Just out of curiosity, why are you using Quick Cure?  Kind of seems like overkill since ground chicken livers/pate is inherently tender and you aren't "curing" it per se since the livers are being cooked immediately and pate is generally consumed quickly.  

We like Emeril's Country Pate with veal, ham, pork and chicken livers plus port, brandy and assorted spices.  A bit more trouble (actually a good bit more work) and expense but it is very, very, very good.  My BIL ate nearly half of the recipe by himself once.  He couldn't stop eating it.


----------



## Aunt Bea (Jun 10, 2015)

I will give this one a try, I think I will pulse instead of blend to retain a little texture and maybe add a splash of cognac.  I can never resist changing things a little! 

I use the curing salt because it helps to retain a rosy color.

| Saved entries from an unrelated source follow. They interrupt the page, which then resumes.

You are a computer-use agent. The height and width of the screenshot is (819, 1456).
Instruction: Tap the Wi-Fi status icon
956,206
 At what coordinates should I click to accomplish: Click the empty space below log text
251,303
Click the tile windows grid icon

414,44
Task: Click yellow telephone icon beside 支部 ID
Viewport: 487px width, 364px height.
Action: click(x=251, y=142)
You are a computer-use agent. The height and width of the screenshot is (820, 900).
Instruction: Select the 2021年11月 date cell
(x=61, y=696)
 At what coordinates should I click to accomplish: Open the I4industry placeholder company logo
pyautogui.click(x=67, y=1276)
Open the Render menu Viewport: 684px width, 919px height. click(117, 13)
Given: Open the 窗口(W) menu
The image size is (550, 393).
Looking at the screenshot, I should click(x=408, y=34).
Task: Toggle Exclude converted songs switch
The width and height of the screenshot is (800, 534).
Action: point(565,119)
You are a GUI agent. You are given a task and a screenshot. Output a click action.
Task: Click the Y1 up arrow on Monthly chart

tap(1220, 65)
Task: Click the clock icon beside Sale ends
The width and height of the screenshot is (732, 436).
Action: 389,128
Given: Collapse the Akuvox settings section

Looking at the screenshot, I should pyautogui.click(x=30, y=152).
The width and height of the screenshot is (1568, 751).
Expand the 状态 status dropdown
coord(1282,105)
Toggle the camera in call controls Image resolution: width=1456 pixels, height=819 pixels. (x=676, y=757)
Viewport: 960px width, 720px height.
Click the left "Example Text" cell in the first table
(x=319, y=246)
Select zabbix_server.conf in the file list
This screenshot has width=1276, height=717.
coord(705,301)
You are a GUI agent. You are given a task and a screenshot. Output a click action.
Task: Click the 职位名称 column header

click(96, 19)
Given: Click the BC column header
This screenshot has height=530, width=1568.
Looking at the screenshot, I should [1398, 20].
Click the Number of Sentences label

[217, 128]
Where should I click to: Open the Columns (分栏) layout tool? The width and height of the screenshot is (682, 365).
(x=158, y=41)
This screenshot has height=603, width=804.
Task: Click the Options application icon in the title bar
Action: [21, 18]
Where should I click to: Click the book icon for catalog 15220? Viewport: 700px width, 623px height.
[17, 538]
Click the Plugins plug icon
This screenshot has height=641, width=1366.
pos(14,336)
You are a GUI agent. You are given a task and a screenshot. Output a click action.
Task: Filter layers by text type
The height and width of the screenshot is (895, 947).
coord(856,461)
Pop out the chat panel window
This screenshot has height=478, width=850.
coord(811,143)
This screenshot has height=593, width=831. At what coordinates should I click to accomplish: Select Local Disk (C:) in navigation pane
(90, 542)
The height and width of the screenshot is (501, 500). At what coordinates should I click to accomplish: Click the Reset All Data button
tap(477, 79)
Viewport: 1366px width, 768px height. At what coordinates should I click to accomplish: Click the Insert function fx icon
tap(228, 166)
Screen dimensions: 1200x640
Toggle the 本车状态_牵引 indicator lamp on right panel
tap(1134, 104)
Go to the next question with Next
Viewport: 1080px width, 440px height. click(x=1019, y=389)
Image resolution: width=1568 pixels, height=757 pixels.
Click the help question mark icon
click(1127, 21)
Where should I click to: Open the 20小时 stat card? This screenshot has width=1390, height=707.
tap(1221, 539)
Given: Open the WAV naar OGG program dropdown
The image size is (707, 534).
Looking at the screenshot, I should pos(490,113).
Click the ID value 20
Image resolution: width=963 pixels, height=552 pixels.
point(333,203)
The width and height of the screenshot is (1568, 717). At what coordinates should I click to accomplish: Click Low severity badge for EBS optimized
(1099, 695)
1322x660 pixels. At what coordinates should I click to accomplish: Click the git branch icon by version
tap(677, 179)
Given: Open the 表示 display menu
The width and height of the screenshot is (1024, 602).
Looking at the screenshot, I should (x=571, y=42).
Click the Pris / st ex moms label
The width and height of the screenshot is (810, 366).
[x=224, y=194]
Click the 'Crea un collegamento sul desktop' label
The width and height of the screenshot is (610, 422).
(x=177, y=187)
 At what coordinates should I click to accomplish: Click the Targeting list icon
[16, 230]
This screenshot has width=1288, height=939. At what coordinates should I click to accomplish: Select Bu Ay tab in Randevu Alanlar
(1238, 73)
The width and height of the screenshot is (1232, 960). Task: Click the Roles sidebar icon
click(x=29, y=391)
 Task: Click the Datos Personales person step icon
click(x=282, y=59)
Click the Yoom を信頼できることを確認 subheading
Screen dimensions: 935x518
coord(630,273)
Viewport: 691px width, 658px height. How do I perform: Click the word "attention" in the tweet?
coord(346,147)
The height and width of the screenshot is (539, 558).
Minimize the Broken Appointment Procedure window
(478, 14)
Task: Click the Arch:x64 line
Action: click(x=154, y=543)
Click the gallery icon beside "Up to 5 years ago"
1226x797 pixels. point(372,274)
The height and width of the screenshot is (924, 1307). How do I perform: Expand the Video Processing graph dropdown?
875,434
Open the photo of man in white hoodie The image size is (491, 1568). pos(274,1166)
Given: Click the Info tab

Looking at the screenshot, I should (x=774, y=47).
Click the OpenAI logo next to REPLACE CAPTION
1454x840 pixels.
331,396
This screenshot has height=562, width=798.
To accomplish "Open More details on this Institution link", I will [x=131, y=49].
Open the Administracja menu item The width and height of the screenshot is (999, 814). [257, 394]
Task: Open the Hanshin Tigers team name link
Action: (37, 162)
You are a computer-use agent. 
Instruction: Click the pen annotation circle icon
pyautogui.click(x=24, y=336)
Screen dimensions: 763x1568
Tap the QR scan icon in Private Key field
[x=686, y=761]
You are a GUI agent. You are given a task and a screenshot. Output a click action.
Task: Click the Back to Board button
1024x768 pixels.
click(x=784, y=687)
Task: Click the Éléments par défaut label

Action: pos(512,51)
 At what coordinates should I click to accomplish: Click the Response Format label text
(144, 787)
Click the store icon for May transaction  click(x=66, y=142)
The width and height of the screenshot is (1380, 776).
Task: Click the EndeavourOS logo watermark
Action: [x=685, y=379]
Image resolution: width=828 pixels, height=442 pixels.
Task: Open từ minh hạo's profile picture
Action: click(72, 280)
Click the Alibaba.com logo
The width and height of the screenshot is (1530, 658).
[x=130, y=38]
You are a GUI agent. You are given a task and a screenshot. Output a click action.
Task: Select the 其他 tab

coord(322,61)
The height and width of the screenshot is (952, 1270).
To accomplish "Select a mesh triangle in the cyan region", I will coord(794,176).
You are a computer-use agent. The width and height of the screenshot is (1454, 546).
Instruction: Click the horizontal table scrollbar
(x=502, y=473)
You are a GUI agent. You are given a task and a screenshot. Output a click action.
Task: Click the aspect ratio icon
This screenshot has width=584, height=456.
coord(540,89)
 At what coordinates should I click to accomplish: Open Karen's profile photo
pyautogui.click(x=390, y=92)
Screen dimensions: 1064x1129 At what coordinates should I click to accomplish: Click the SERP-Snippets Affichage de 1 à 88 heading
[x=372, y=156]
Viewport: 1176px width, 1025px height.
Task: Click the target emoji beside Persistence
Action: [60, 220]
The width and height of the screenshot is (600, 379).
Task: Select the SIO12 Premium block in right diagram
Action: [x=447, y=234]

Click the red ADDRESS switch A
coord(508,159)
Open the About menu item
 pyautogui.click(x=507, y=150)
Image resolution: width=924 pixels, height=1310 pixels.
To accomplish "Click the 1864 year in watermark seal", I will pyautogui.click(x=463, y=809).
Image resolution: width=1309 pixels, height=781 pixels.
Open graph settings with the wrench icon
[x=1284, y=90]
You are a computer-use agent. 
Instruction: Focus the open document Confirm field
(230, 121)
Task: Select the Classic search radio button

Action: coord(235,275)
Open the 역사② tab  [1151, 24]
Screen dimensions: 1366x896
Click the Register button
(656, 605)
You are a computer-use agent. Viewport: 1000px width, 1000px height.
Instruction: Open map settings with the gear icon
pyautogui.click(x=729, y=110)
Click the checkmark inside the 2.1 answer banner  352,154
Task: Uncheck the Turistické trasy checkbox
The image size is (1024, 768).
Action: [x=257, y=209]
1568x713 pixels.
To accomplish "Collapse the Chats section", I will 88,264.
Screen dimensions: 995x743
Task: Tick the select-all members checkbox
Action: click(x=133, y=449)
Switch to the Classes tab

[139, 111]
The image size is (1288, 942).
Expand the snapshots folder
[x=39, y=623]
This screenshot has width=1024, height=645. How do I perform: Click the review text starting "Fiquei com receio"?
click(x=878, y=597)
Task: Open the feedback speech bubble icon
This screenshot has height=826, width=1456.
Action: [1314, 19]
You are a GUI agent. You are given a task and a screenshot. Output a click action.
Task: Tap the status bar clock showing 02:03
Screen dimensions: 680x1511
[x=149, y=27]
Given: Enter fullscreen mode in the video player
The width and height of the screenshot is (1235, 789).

I believe you could use regular salt with no problem.

I make this pork liver pate in the winter.

http://www.discusscooking.com/forums/f14/country-p-t-at-home-85362.html#post1261623


----------



## Roll_Bones (Jun 10, 2015)

I have never heard about boiling the livers first. Only sautéing them first.
I am asking as I have never made this, but want to.


----------



## medtran49 (Jun 10, 2015)

Roll_Bones said:


> I have never heard about boiling the livers first. Only sautéing them first.
> I am asking as I have never made this, but want to.


 
The recipe I use mixes all the raw meats with spices and it sits overnight in fridge (curing, short but still curing), then it all gets ground, mixed up and baked.  Jacques' recipe uses them raw as well.  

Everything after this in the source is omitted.